Flashing with tuya-convert via Raspberry Pi:

  • boot your raspberry pi
  • ssh in
  • `cd tuya-convert; sudo ./start_flash.sh` on raspberry pi to start tuya-convert (reference https://www.youtube.com/watch?v=dt5-iZc4_qU)
  • wemos will flash blue on start up of raspberry pi, on connecting to vtrust wifi after start_flash, will be solid blue to indicate connection
  • plug in your plug, it may be in set up mode out of the box, indicated by flashing blue power button (if not, press and hold for six seconds)
  • back on raspberry pi `start_flash` process, say `y` to turning off services that tuya-convert needs
  • press enter to confirm
  • choose firmware software (haa-single.bin), 2 when I did it
  • confirm with `y`
  • if you have another device to flash, plug it in, make sure it is in set up mode, and say "y" to "Do you want to flash another device?"
  • repeat as before
  • answer "n" to "Do you want to flash another device?" when done and tuya-convert will exit, shutdown or reboot the raspberry pi as appropriate for your set up

Now your flashed plugs will have created wifi networks for each of them, they will be named with "HAA-" prefix and then random six character string with numbers and letters.

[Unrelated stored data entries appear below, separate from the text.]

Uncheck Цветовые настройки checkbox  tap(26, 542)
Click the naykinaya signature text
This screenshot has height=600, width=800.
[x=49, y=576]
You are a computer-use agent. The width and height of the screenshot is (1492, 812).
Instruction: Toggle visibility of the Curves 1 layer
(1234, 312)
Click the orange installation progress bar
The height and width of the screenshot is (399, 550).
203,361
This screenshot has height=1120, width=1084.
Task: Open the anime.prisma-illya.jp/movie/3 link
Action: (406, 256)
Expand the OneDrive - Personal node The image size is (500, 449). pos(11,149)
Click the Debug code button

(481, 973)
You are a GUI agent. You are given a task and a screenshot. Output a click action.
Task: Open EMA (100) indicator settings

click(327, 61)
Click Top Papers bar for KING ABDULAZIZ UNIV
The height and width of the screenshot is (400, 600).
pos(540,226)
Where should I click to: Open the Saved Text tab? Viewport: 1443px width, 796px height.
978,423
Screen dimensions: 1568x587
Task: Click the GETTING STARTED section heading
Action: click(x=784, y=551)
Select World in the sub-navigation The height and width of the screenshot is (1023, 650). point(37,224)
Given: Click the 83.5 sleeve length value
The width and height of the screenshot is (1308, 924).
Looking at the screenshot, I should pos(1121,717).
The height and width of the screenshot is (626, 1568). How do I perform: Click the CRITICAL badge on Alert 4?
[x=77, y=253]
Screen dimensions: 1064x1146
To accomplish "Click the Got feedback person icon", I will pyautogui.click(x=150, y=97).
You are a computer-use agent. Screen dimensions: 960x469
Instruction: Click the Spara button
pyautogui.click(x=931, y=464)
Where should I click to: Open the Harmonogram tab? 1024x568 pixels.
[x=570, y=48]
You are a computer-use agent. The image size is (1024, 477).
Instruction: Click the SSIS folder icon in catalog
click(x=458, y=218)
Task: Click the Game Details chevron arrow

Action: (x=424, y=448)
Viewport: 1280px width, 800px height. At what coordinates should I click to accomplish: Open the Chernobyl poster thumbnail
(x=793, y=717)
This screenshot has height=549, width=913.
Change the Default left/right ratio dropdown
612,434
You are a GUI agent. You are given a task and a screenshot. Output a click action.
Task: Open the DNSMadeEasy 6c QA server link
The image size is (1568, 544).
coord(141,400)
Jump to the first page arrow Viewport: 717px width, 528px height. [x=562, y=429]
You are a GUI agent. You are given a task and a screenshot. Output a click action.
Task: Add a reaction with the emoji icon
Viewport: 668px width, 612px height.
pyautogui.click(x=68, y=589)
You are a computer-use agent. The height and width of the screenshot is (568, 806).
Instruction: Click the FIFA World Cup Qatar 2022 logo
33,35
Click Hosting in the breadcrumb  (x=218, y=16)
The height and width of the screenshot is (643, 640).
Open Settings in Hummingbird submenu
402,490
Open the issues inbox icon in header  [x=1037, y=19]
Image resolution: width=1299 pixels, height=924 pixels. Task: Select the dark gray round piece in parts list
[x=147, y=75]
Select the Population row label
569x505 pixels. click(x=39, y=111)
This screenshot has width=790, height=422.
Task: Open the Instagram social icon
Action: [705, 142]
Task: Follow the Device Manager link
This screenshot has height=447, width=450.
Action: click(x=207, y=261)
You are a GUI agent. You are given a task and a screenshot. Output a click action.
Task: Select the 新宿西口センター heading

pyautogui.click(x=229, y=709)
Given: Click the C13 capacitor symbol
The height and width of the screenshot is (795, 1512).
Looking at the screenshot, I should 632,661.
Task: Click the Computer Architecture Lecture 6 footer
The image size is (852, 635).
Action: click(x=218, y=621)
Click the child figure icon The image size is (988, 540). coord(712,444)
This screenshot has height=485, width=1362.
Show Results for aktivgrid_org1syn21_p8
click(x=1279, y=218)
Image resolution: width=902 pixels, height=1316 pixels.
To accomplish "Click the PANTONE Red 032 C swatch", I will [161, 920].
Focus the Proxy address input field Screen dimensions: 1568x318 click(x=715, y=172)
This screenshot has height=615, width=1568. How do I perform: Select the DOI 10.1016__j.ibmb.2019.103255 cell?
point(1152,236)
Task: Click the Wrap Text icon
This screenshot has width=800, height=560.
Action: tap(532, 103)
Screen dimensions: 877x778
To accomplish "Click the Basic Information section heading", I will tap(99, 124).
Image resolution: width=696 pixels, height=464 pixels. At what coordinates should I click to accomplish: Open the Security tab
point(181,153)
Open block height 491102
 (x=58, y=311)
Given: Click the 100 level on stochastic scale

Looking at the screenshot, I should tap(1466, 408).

This is the `json-string` config that I used from a github issue comment:

 {"c":{"b":[{"g":13,"t":5}]},"a":[{"t":2,"0":{"r":[{"g":2,"v":1},{"g":15}]},"1":{"r":[{"g":2},{"g":15,"v":1}]},"b":[{"g":13}]}]} 

For each one of the plugs, do the following:

  • have the json string for configuring the device ready, you'll need to paste it into the configuration shortly
  • connect to the plug's `HAA-...` network as your wifi network from your mac
  • the join network dialog will open, paste in json config, choose your normal wifi network (the one that you use for your iphone, etc.), enter your network password, click save
  • "save" will cause plug to reboot (you'll have to "send" even though the form is insecure), wait up to 8 minutes for it to fully restart, you can also check your router for the device and get its ip (handy if you need to troubleshoot)
  • in the meantime, your mac should have rejoined your normal network, double check this is the case
  • on your iPhone, go to Home app, click "+" icon to add accessory, click "I don't have a code or cannot scan" button, under "Manual Code", click the "Enter code..." link, enter 021 82 017, wait
  • confirm that you want to add uncertified device by clicking "Add Anyway"
  • wait
  • configure the plug (rename, choose room, etc.) as you want
  • repeat for next plug

Troubleshooting:

  • With my first attempts, I had to trial and error the json string code. The Home app wouldn't recognize the plug after I had done the "join the network" step. The way around this was thanks to this reddit comment. The trick was to go to the full configuration form by visiting the ip for the plug (on the main wifi network) in a browser, enter a json string that you think works for your device, make sure to  "Reset HomeKit ID" before saving.